Task brief: Your answer must match the entries below word for word.

Dataset entries:
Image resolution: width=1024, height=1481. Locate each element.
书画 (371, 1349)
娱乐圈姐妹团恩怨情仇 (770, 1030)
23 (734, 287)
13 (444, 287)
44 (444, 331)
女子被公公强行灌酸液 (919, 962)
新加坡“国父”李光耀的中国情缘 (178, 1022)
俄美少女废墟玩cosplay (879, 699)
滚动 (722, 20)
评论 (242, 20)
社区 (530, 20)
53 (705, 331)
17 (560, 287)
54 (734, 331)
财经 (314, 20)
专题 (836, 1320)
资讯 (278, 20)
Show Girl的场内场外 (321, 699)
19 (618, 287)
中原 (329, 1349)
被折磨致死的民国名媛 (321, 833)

Your response:
Image resolution: width=1024, height=1481. Locate each element.
书画 (371, 1349)
娱乐圈姐妹团恩怨情仇 (770, 1030)
23 (734, 287)
13 (444, 287)
44 (444, 331)
女子被公公强行灌酸液 (919, 962)
新加坡“国父”李光耀的中国情缘 (178, 1022)
俄美少女废墟玩cosplay (879, 699)
滚动 (722, 20)
评论 (242, 20)
社区 (530, 20)
53 (705, 331)
17 (560, 287)
54 (734, 331)
财经 (314, 20)
专题 (836, 1320)
资讯 (278, 20)
Show Girl的场内场外 (321, 699)
19 (618, 287)
中原 (329, 1349)
被折磨致死的民国名媛 (321, 833)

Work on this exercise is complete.